Search code examples
apache-sparkhive

Hive table partition by year month and day query


Hi I am using a hive table partitioned by 3 columns (year, month and day). I have the data in below format.

/table1/year=2024/month=1/day=20/file1
/table1/year=2024/month=1/day=16/file1
/table1/year=2024/month=1/day=9/file1

Need help to write a select query to get all the records from the latest year, month and day partition dynamically.

Below is the query with hard coded values and I need dynamic query for the same. Thanks

Select * from table1 where year=2024 and month=1 and day=20;


Solution

  • You can calculate those columns using year(), month(), and day() functions on sysdate()

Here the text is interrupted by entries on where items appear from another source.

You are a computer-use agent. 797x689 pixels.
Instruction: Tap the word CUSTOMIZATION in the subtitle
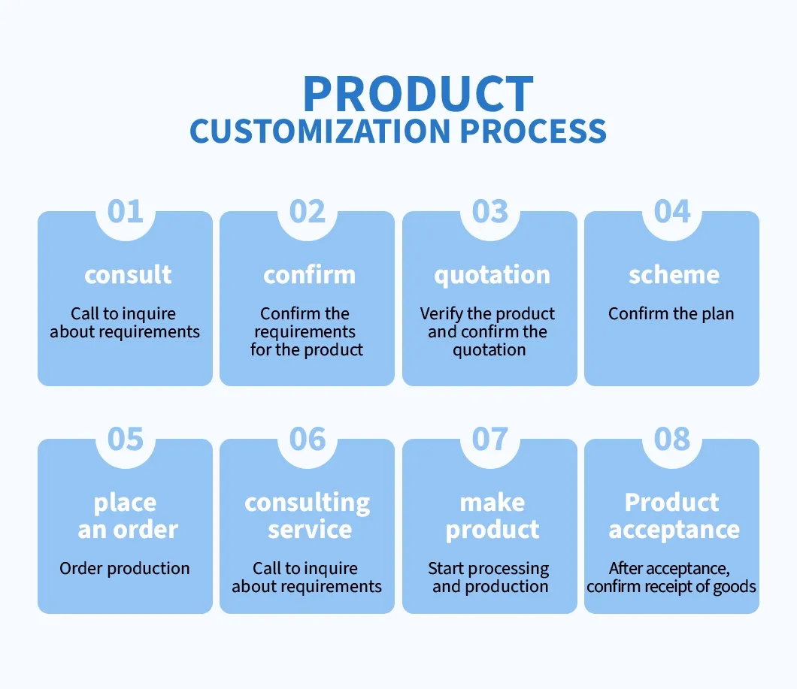tap(320, 131)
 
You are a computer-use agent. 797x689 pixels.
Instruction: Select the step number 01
tap(125, 211)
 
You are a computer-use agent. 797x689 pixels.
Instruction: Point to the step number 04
tap(672, 211)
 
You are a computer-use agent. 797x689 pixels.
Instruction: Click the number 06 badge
tap(308, 439)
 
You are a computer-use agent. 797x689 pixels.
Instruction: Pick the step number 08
tap(672, 439)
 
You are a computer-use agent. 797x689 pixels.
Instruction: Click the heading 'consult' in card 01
tap(128, 274)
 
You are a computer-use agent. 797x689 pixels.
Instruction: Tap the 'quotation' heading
tap(492, 276)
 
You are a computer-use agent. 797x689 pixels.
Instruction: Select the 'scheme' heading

    Select * from table1 where year=year(current_timestamp()) and month = month(current_timestamp())  and day=day(current_timestamp());
    

    if you dont know what is max partition in the table, you need to use below SQL -

    select * from table1  
    join (
    select max(from_unixtime(unix_timestamp( concat(day, case when length(month)=1,'0','' end,month,year)  , 'ddMMyyyy'))) as dt from table1) maxdt on 
    from_unixtime(unix_timestamp( concat(day, case when length(month)=1,'0','' end,month,year)  , 'ddMMyyyy')) = maxdt.dt
    

    the subquery maxdt in inner join returns max date of the partitions.